TASK DESCRIPTION
What is needed is an exact copy of the lines from the line holding "The width and height of the screenshot is (700, 350)." through the end of the material, with no other lines and no pictures.

SOURCE MATERIAL
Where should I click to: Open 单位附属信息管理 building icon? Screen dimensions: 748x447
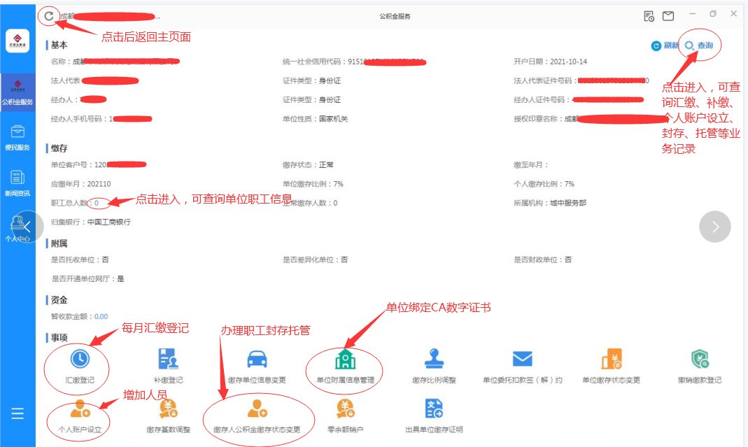tap(345, 359)
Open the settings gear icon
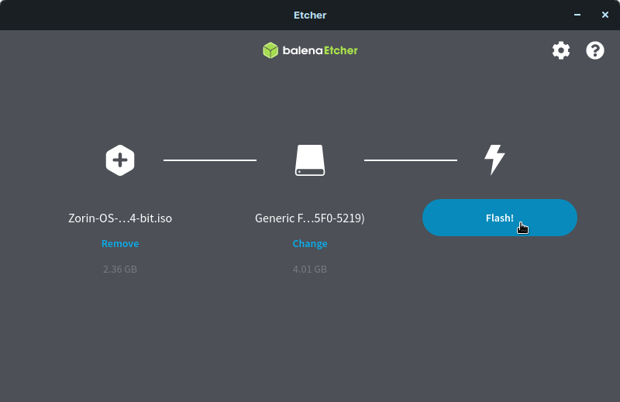The image size is (620, 402). 560,51
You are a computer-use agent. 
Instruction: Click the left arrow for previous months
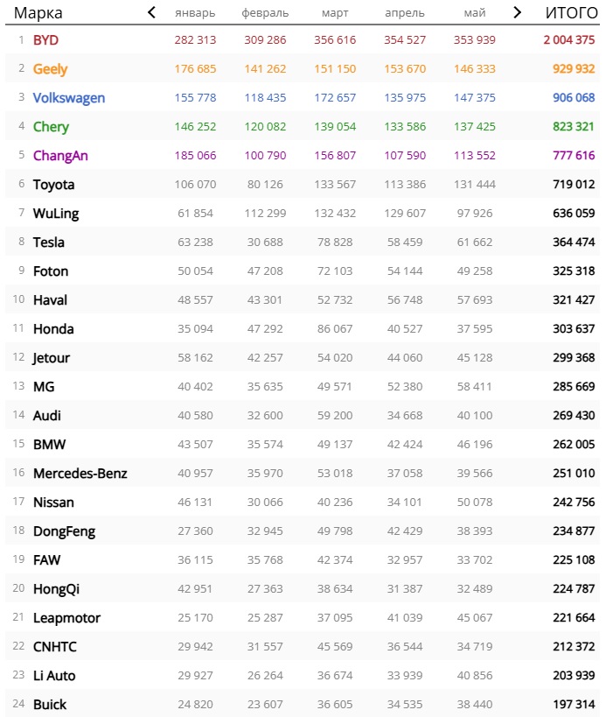point(152,12)
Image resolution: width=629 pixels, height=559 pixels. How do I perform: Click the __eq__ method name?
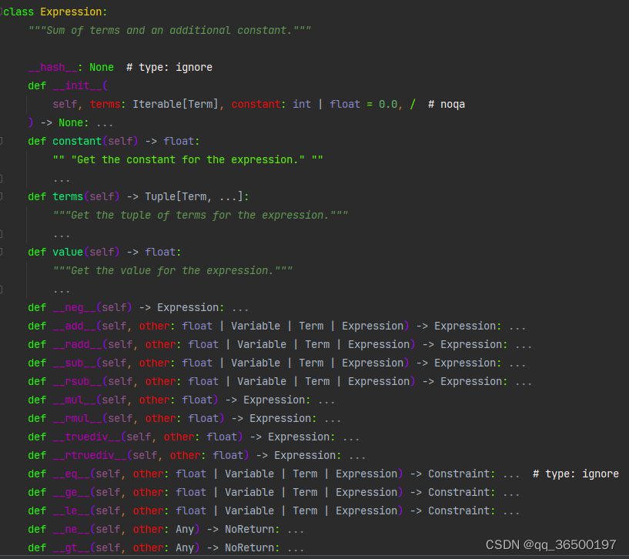(x=72, y=474)
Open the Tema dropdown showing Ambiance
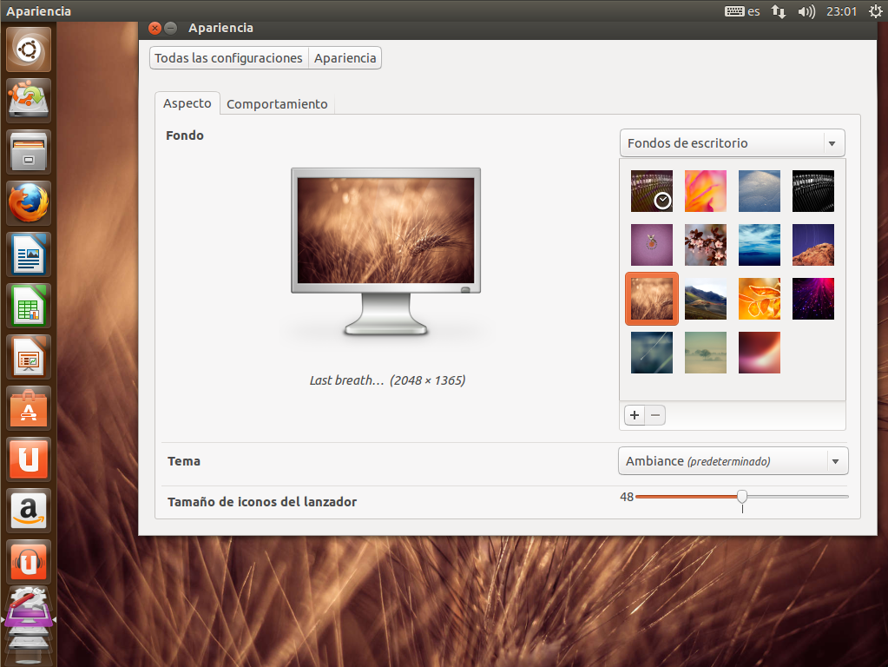The width and height of the screenshot is (888, 667). (x=733, y=460)
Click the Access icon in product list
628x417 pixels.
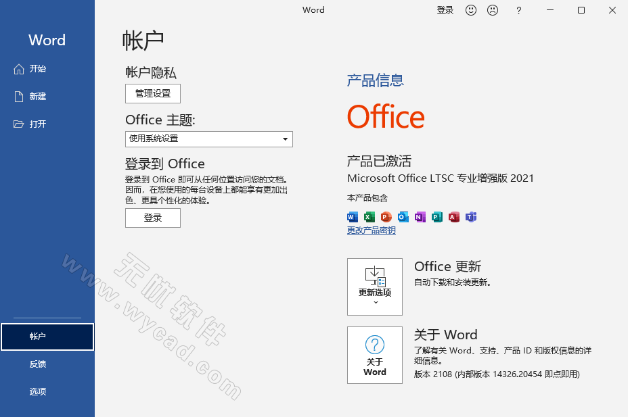point(453,217)
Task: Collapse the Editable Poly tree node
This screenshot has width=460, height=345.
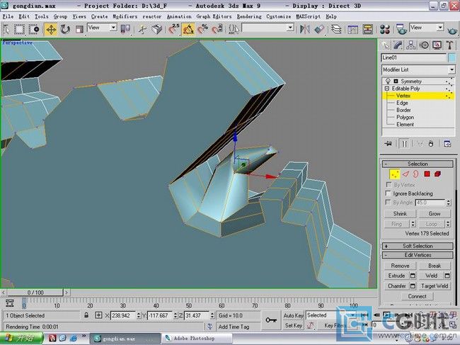Action: click(x=386, y=89)
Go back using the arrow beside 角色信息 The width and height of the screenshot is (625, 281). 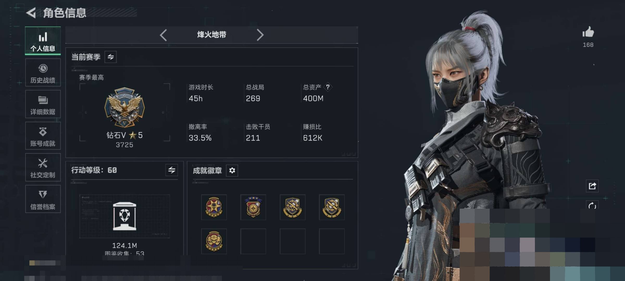coord(31,12)
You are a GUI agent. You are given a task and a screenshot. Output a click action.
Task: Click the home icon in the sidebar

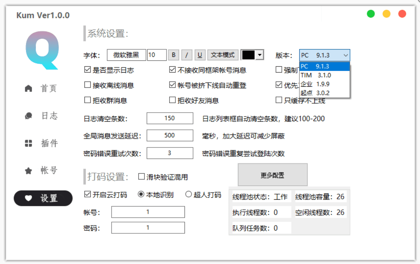pos(28,89)
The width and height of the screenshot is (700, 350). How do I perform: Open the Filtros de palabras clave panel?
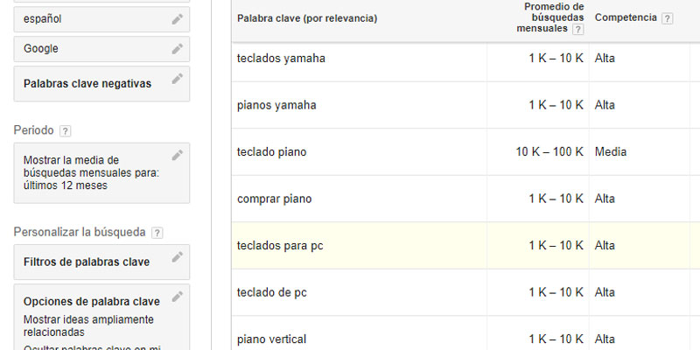point(87,262)
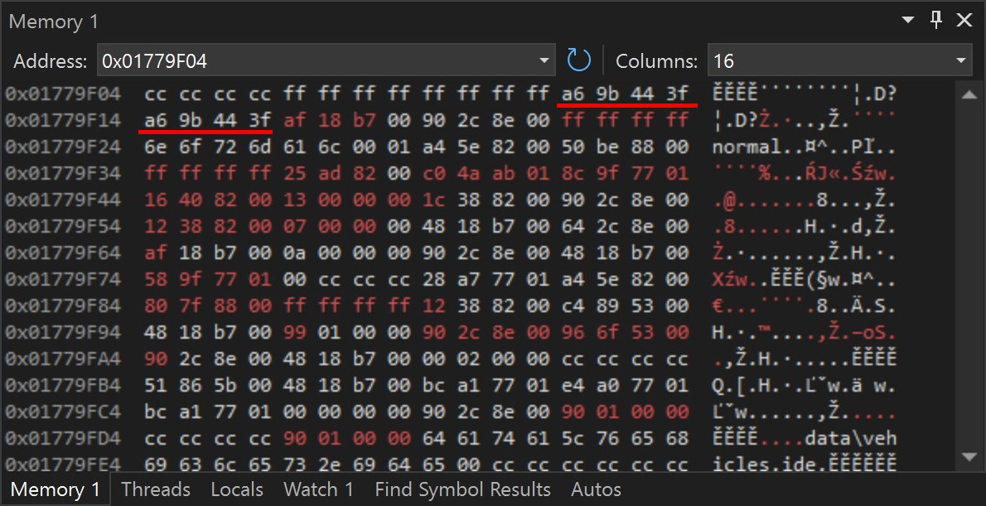Select the Find Symbol Results tab
986x506 pixels.
[x=462, y=489]
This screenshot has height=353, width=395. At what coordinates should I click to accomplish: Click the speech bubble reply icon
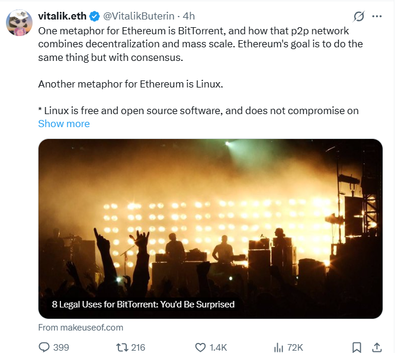45,347
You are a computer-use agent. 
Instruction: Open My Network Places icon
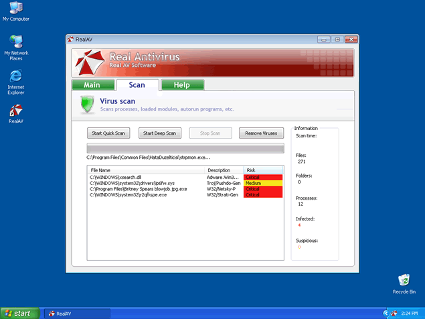(x=15, y=44)
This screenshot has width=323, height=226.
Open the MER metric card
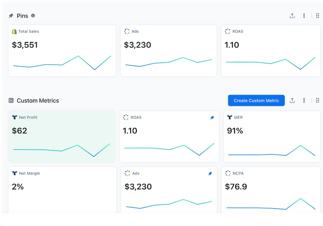pyautogui.click(x=272, y=136)
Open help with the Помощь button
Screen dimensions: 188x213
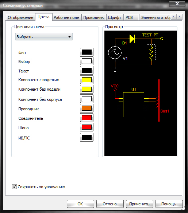[x=169, y=204]
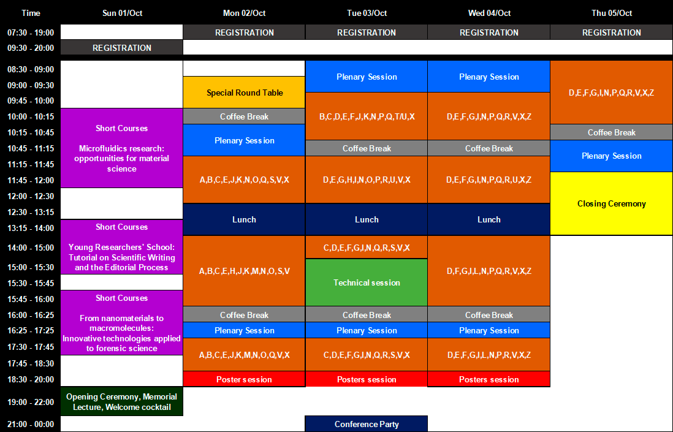This screenshot has height=432, width=673.
Task: Open Thursday's Plenary Session block
Action: 611,156
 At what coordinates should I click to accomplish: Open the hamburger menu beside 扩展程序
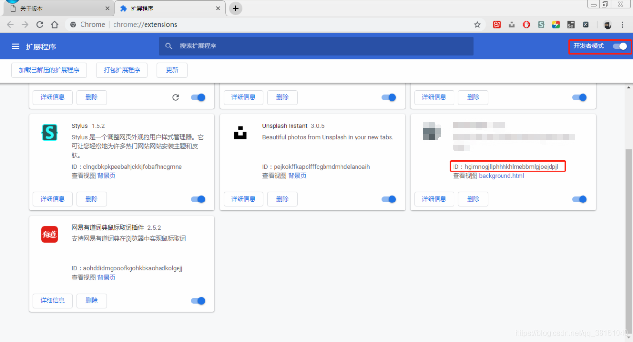(x=16, y=46)
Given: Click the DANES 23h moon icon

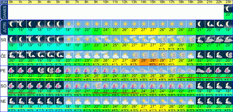Looking at the screenshot, I should pos(228,9).
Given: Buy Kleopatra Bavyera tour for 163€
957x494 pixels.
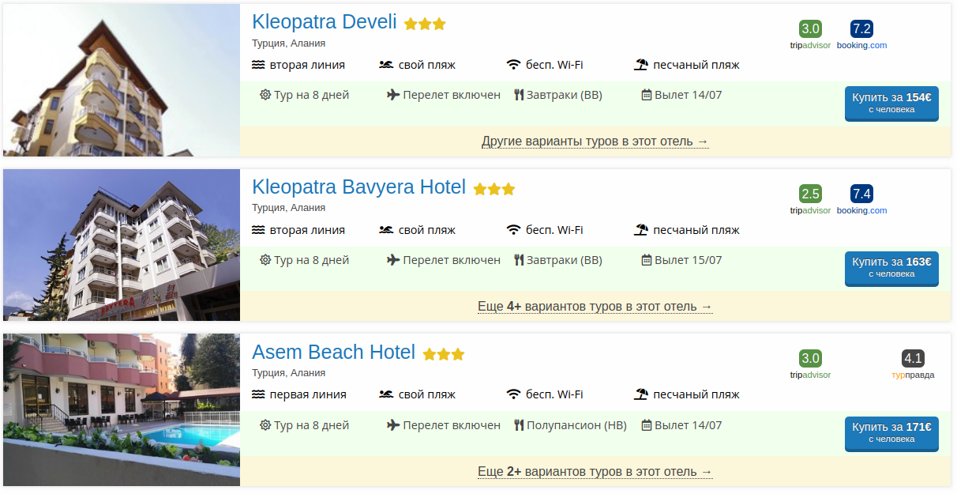Looking at the screenshot, I should (891, 268).
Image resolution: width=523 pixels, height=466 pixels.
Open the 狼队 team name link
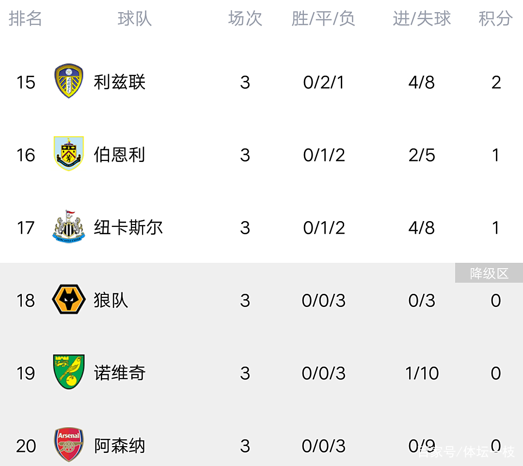point(111,300)
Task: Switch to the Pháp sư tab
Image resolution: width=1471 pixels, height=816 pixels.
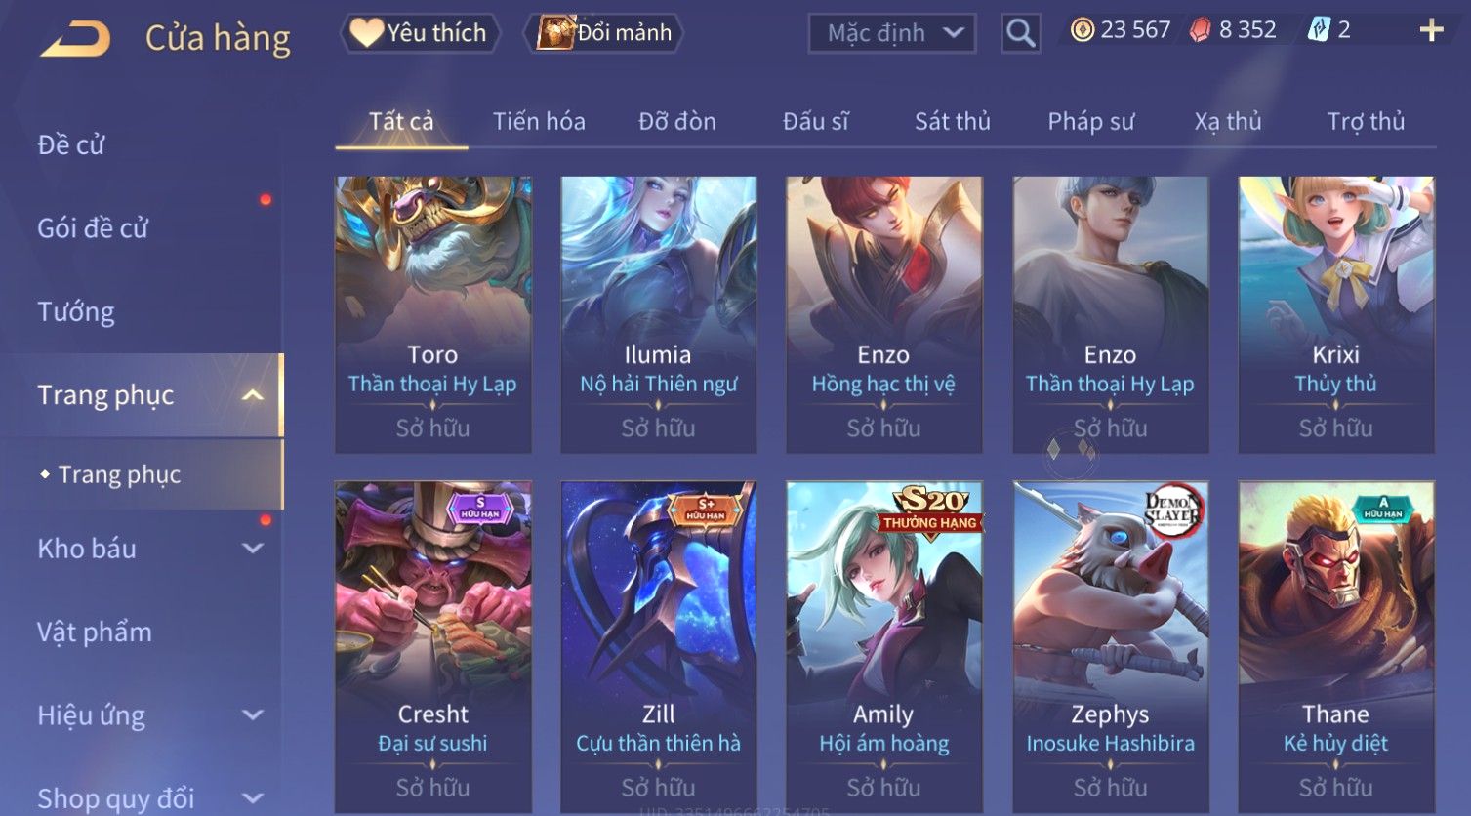Action: (x=1090, y=121)
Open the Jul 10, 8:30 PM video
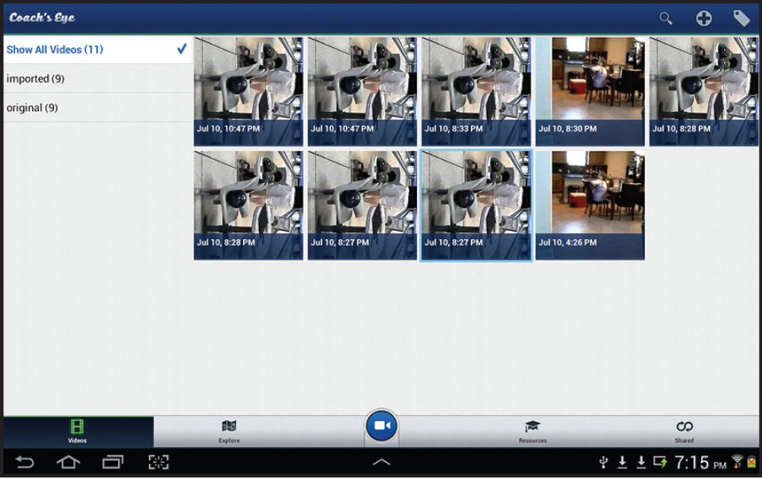Image resolution: width=762 pixels, height=479 pixels. (x=590, y=91)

ANSWER FOR THE TASK
The width and height of the screenshot is (700, 350). How do I perform: Open the Filtros de palabras clave panel?
point(87,262)
Select the Find Symbol Results tab
986x506 pixels.
[x=462, y=489]
This screenshot has height=353, width=395. At what coordinates should I click to accomplish: Click the speech bubble reply icon
45,347
You are a computer-use agent. 
Instruction: Open My Network Places icon
(x=15, y=44)
This screenshot has width=323, height=226.
Open the MER metric card
pyautogui.click(x=272, y=136)
Open help with the Помощь button
Screen dimensions: 188x213
[x=169, y=204]
This screenshot has height=432, width=673.
Task: Open Thursday's Plenary Session block
Action: 611,156
 At what coordinates should I click to accomplish: Open the hamburger menu beside 扩展程序
(x=16, y=46)
Given: Click the DANES 23h moon icon

Looking at the screenshot, I should pos(228,9).
Given: Buy Kleopatra Bavyera tour for 163€
957x494 pixels.
Looking at the screenshot, I should (891, 268).
Image resolution: width=523 pixels, height=466 pixels.
Open the 狼队 team name link
point(111,300)
Task: Switch to the Pháp sư tab
Image resolution: width=1471 pixels, height=816 pixels.
Action: (x=1090, y=121)
Open the Jul 10, 8:30 PM video
Image resolution: width=762 pixels, height=479 pixels. (x=590, y=91)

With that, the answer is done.